The Perl Toolchain Summit needs more sponsors. If your company depends on Perl, please support this very important event.
package HTML::String;

use strictures 1;
use HTML::String::Value;
use Exporter 'import';

our $VERSION = '1.000004'; # 1.0.4

$VERSION = eval $VERSION;

our @EXPORT = qw(html);

sub html {
  HTML::String::Value->new($_[0]);
}

1;

__END__

=head1 NAME

HTML::String - mark strings as HTML to get auto-escaping

=head1 SYNOPSIS

  use HTML::String;
  
  my $not_html = 'Hello, Bob & Jake';
  
  my $html = html('<h1>').$not_html.html('</h1>');
  
  print html($html); # <h1>Hello, Bob &amp; Jake</h1>

or, alternatively,

  use HTML::String::Overload;
  
  my $not_html = 'Hello, Bob & Jake';
  
  my $html = do {
    use HTML::String::Overload;
    "<h1>${not_html}</h1>";
  }
  
  print html($html); # <h1>Hello, Bob &amp; Jake</h1>

(but see the L<HTML::String::Overload> documentation for details and caveats).

See also L<HTML::String::TT> for L<Template Toolkit|Template> integration.

=head1 DESCRIPTION

Tired of trying to remember which strings in your program need HTML escaping?

Working on something small enough to not need a templating engine - or code
heavy enough to be better done with strings - but wanting to be careful about
user supplied data?

Yeah, me too, sometimes. So I wrote L<HTML::String>.

The idea here is to have pervasive HTML escaping that fails closed - i.e.
escapes everything that it isn't explicitly told not to. Since in the era
of XSS (cross site scripting) attacks it's a matter of security as well as
of not serving mangled markup, I've preferred to err on the side of
inconvenience in places in order to make it as hard as possible to screw up.

We export a single subroutine, L</html>, whose sole purpose in life
is to construct an L<HTML::String::Value> object from a string, which then
obsessively refuses to be concatenated to anything else without escaping it
unless you asked for that not to happen by marking the other thing as HTML
too.

So

  html($thing).$other_thing

will return an object where C<$thing> won't be escaped, but C<$other_thing>
will. Keeping concatenating stuff is fine; internally it's an array of parts.
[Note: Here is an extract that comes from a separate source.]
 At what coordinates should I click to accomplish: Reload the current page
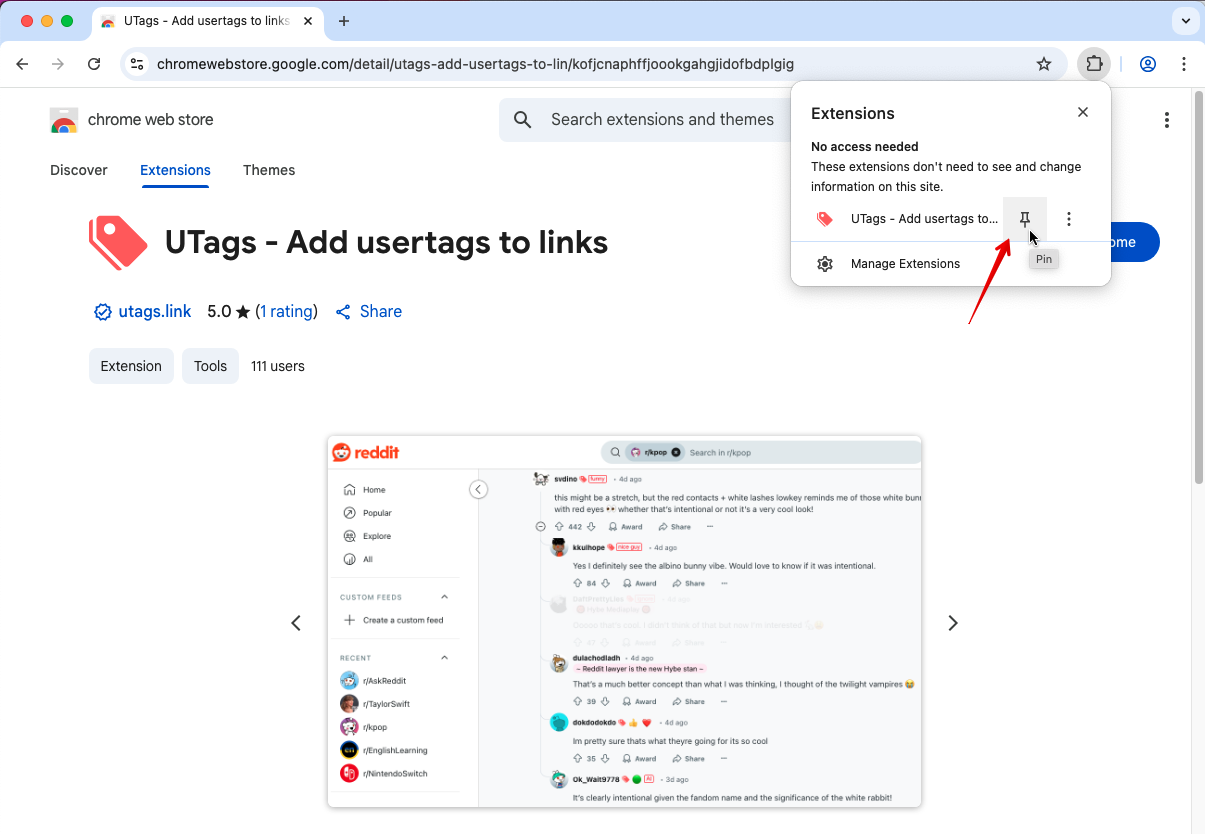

Because html() will happily take something that's already wrapped into a
value object, when we print it out we can do:

  print html($final_result);

safe in the knowledge that if we got passed a value object that won't break
anything, but if by some combination of alarums, excursions and murphy
strikes we still have just a plain string by that point, the plain string
will still get escaped on the way out.

If you've got distinct blocks of code where you're assembling HTML, instead
of using L</html> a lot you can say "all strings in this block are HTML
so please mark them all to not be escaped" using L<HTML::String::Overload> -

  my $string = 'This is a "normal" string';
  
  my $html;
  
  {
    use HTML::String::Overload; # valid until the end of the block

    $html = '<foo>'.$string.'</foo>'; # the two strings are html()ified
  }

  print $html; # prints <foo>This is a &quot;normal&quot; string</foo>

Note however that due to a perl bug, you can't use backslash escapes in
a string and have it still get marked as an HTML value, so instead of

  "<h1>\n<div>"

you need to write

  "<h1>"."\n"."</div>"

at least as far as 5.16.1, which is current as I write this. See
L<HTML::String::Overload> for more details.

For integration with L<Template Toolkit|Template>, see L<HTML::String::TT>.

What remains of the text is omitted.